◆ **DIRECTION**
Swap "Identify the location of" for "Find the position of" everywhere in the listing below and reproduce every line with nothing else changed.

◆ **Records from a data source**
○ ○ ○ ○ ○ ○ ○

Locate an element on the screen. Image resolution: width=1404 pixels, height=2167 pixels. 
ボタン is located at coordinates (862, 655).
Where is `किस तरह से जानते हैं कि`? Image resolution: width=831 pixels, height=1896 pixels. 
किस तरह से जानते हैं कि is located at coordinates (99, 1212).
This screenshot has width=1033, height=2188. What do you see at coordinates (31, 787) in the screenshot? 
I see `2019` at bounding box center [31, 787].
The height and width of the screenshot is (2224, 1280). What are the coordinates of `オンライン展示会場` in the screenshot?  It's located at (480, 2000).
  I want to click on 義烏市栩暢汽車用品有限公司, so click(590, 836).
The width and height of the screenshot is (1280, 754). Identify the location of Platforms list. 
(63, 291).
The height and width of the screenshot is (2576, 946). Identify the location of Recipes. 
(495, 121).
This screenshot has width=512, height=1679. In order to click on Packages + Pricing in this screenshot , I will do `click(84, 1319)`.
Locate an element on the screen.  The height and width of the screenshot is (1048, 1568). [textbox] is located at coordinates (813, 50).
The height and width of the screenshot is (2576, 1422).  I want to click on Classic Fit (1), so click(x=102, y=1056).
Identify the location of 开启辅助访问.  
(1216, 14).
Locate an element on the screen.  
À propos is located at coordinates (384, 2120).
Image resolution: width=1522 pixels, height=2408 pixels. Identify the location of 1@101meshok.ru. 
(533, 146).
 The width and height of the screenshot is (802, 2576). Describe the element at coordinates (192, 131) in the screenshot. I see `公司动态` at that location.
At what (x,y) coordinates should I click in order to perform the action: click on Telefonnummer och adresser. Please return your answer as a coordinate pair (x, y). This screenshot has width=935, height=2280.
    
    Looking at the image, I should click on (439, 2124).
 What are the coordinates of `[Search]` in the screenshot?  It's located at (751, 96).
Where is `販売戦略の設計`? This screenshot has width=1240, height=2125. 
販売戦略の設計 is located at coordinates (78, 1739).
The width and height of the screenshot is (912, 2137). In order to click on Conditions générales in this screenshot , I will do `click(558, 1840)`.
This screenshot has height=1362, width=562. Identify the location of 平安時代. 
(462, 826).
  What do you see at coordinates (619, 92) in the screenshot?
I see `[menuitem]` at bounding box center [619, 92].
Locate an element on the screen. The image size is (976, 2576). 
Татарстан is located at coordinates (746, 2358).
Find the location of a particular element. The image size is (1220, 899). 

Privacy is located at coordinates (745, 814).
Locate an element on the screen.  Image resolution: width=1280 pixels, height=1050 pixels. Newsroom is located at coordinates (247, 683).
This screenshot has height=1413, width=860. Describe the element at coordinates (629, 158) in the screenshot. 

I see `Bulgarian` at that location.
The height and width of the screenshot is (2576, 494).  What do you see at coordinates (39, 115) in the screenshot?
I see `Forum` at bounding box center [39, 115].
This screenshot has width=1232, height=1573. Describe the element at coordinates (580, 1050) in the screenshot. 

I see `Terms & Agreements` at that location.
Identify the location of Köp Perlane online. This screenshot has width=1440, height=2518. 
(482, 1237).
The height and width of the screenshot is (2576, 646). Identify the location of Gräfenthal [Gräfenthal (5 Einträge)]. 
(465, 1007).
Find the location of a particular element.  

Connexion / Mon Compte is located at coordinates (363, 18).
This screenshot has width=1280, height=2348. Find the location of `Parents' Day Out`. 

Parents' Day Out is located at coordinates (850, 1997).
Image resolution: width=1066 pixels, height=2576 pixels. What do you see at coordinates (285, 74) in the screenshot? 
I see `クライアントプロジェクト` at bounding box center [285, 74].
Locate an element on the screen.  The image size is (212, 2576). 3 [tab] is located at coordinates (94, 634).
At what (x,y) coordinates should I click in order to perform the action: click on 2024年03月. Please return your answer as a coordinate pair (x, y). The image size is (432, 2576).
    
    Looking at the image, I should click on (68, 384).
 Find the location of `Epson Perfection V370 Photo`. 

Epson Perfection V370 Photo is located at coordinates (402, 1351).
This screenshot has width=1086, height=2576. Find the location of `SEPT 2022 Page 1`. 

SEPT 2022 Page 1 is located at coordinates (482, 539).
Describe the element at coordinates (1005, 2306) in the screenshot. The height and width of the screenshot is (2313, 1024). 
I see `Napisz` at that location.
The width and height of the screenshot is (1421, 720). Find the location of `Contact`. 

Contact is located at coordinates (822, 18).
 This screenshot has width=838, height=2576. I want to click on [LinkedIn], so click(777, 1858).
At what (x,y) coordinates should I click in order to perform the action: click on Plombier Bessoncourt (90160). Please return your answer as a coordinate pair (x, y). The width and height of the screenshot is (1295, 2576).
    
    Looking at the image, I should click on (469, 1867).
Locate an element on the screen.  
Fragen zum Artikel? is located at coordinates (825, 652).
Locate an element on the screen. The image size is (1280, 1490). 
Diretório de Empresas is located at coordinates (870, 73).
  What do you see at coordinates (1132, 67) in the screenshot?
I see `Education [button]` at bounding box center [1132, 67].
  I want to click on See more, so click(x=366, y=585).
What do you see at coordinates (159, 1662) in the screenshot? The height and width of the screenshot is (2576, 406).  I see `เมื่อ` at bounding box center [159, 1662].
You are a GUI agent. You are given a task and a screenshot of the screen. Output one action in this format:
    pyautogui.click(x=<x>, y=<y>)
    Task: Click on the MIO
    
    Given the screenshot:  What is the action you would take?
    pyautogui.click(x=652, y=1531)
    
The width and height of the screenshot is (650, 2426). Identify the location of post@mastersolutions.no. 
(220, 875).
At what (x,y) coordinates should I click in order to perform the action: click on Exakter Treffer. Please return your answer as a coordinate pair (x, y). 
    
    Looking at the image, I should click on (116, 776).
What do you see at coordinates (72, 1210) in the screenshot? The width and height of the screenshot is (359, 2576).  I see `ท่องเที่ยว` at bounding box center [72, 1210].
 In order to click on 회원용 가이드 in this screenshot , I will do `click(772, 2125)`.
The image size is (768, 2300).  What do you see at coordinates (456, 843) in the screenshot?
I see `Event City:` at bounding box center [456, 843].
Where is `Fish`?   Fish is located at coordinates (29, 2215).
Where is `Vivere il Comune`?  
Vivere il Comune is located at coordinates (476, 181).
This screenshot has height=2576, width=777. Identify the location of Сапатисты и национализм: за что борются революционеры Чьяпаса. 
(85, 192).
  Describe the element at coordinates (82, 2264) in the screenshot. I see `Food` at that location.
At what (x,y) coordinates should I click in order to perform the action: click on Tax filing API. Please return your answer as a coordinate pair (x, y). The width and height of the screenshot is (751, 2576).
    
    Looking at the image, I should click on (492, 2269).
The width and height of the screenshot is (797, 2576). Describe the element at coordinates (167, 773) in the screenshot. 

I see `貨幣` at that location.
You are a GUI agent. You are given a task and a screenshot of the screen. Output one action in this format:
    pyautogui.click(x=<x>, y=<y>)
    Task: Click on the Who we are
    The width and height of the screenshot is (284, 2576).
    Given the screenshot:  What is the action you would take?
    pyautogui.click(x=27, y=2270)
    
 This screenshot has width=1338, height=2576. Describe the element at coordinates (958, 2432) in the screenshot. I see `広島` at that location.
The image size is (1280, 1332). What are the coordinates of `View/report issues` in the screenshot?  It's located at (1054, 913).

○ ○ ○ ○ ○ ○ ○

◆ **WORKED SOLUTION**
Locate an element on the screen. Image resolution: width=1404 pixels, height=2167 pixels. 
ボタン is located at coordinates (862, 655).
Where is `किस तरह से जानते हैं कि`? Image resolution: width=831 pixels, height=1896 pixels. 
किस तरह से जानते हैं कि is located at coordinates (99, 1212).
This screenshot has width=1033, height=2188. What do you see at coordinates (31, 787) in the screenshot? 
I see `2019` at bounding box center [31, 787].
The height and width of the screenshot is (2224, 1280). What are the coordinates of `オンライン展示会場` in the screenshot?  It's located at (480, 2000).
  I want to click on 義烏市栩暢汽車用品有限公司, so click(590, 836).
The width and height of the screenshot is (1280, 754). Find the position of Platforms list. 
(63, 291).
The height and width of the screenshot is (2576, 946). Find the position of Recipes. 
(495, 121).
This screenshot has width=512, height=1679. In order to click on Packages + Pricing in this screenshot , I will do `click(84, 1319)`.
Locate an element on the screen.  The height and width of the screenshot is (1048, 1568). [textbox] is located at coordinates (813, 50).
The height and width of the screenshot is (2576, 1422).  I want to click on Classic Fit (1), so click(x=102, y=1056).
Find the position of 开启辅助访问.  
(1216, 14).
Locate an element on the screen.  
À propos is located at coordinates (384, 2120).
Image resolution: width=1522 pixels, height=2408 pixels. Find the position of 1@101meshok.ru. 
(533, 146).
 The width and height of the screenshot is (802, 2576). Describe the element at coordinates (192, 131) in the screenshot. I see `公司动态` at that location.
At what (x,y) coordinates should I click in order to perform the action: click on Telefonnummer och adresser. Please return your answer as a coordinate pair (x, y). This screenshot has width=935, height=2280.
    
    Looking at the image, I should click on (439, 2124).
 What are the coordinates of `[Search]` in the screenshot?  It's located at (751, 96).
Where is `販売戦略の設計`? This screenshot has width=1240, height=2125. 
販売戦略の設計 is located at coordinates (78, 1739).
The width and height of the screenshot is (912, 2137). In order to click on Conditions générales in this screenshot , I will do `click(558, 1840)`.
This screenshot has height=1362, width=562. Find the position of 平安時代. 
(462, 826).
  What do you see at coordinates (619, 92) in the screenshot?
I see `[menuitem]` at bounding box center [619, 92].
Locate an element on the screen. The image size is (976, 2576). 
Татарстан is located at coordinates (746, 2358).
Find the location of a particular element. The image size is (1220, 899). 

Privacy is located at coordinates (745, 814).
Locate an element on the screen.  Image resolution: width=1280 pixels, height=1050 pixels. Newsroom is located at coordinates (247, 683).
This screenshot has height=1413, width=860. Describe the element at coordinates (629, 158) in the screenshot. 

I see `Bulgarian` at that location.
The height and width of the screenshot is (2576, 494).  What do you see at coordinates (39, 115) in the screenshot?
I see `Forum` at bounding box center [39, 115].
This screenshot has width=1232, height=1573. Describe the element at coordinates (580, 1050) in the screenshot. 

I see `Terms & Agreements` at that location.
Find the position of Köp Perlane online. This screenshot has width=1440, height=2518. 
(482, 1237).
The height and width of the screenshot is (2576, 646). Find the position of Gräfenthal [Gräfenthal (5 Einträge)]. 
(465, 1007).
Find the location of a particular element.  

Connexion / Mon Compte is located at coordinates (363, 18).
This screenshot has width=1280, height=2348. Find the location of `Parents' Day Out`. 

Parents' Day Out is located at coordinates (850, 1997).
Image resolution: width=1066 pixels, height=2576 pixels. What do you see at coordinates (285, 74) in the screenshot? 
I see `クライアントプロジェクト` at bounding box center [285, 74].
Locate an element on the screen.  The image size is (212, 2576). 3 [tab] is located at coordinates (94, 634).
At what (x,y) coordinates should I click in order to perform the action: click on 2024年03月. Please return your answer as a coordinate pair (x, y). The image size is (432, 2576).
    
    Looking at the image, I should click on (68, 384).
 Find the location of `Epson Perfection V370 Photo`. 

Epson Perfection V370 Photo is located at coordinates (402, 1351).
This screenshot has width=1086, height=2576. Find the location of `SEPT 2022 Page 1`. 

SEPT 2022 Page 1 is located at coordinates (482, 539).
Describe the element at coordinates (1005, 2306) in the screenshot. The height and width of the screenshot is (2313, 1024). 
I see `Napisz` at that location.
The width and height of the screenshot is (1421, 720). Find the location of `Contact`. 

Contact is located at coordinates (822, 18).
 This screenshot has width=838, height=2576. I want to click on [LinkedIn], so click(777, 1858).
At what (x,y) coordinates should I click in order to perform the action: click on Plombier Bessoncourt (90160). Please return your answer as a coordinate pair (x, y). The width and height of the screenshot is (1295, 2576).
    
    Looking at the image, I should click on (469, 1867).
Locate an element on the screen.  
Fragen zum Artikel? is located at coordinates (825, 652).
Locate an element on the screen. The image size is (1280, 1490). 
Diretório de Empresas is located at coordinates (870, 73).
  What do you see at coordinates (1132, 67) in the screenshot?
I see `Education [button]` at bounding box center [1132, 67].
  I want to click on See more, so click(x=366, y=585).
What do you see at coordinates (159, 1662) in the screenshot? The height and width of the screenshot is (2576, 406).  I see `เมื่อ` at bounding box center [159, 1662].
You are a GUI agent. You are given a task and a screenshot of the screen. Output one action in this format:
    pyautogui.click(x=<x>, y=<y>)
    Task: Click on the MIO
    
    Given the screenshot:  What is the action you would take?
    pyautogui.click(x=652, y=1531)
    
The width and height of the screenshot is (650, 2426). Find the position of post@mastersolutions.no. 
(220, 875).
At what (x,y) coordinates should I click in order to perform the action: click on Exakter Treffer. Please return your answer as a coordinate pair (x, y). 
    
    Looking at the image, I should click on (116, 776).
What do you see at coordinates (72, 1210) in the screenshot? The width and height of the screenshot is (359, 2576).  I see `ท่องเที่ยว` at bounding box center [72, 1210].
 In order to click on 회원용 가이드 in this screenshot , I will do `click(772, 2125)`.
The image size is (768, 2300).  What do you see at coordinates (456, 843) in the screenshot?
I see `Event City:` at bounding box center [456, 843].
Where is `Fish`?   Fish is located at coordinates (29, 2215).
Where is `Vivere il Comune`?  
Vivere il Comune is located at coordinates (476, 181).
This screenshot has height=2576, width=777. Find the position of Сапатисты и национализм: за что борются революционеры Чьяпаса. 
(85, 192).
  Describe the element at coordinates (82, 2264) in the screenshot. I see `Food` at that location.
At what (x,y) coordinates should I click in order to perform the action: click on Tax filing API. Please return your answer as a coordinate pair (x, y). The width and height of the screenshot is (751, 2576).
    
    Looking at the image, I should click on (492, 2269).
The width and height of the screenshot is (797, 2576). Describe the element at coordinates (167, 773) in the screenshot. 

I see `貨幣` at that location.
You are a GUI agent. You are given a task and a screenshot of the screen. Output one action in this format:
    pyautogui.click(x=<x>, y=<y>)
    Task: Click on the Who we are
    The width and height of the screenshot is (284, 2576).
    Given the screenshot:  What is the action you would take?
    pyautogui.click(x=27, y=2270)
    
 This screenshot has width=1338, height=2576. Describe the element at coordinates (958, 2432) in the screenshot. I see `広島` at that location.
The image size is (1280, 1332). What are the coordinates of `View/report issues` in the screenshot?  It's located at (1054, 913).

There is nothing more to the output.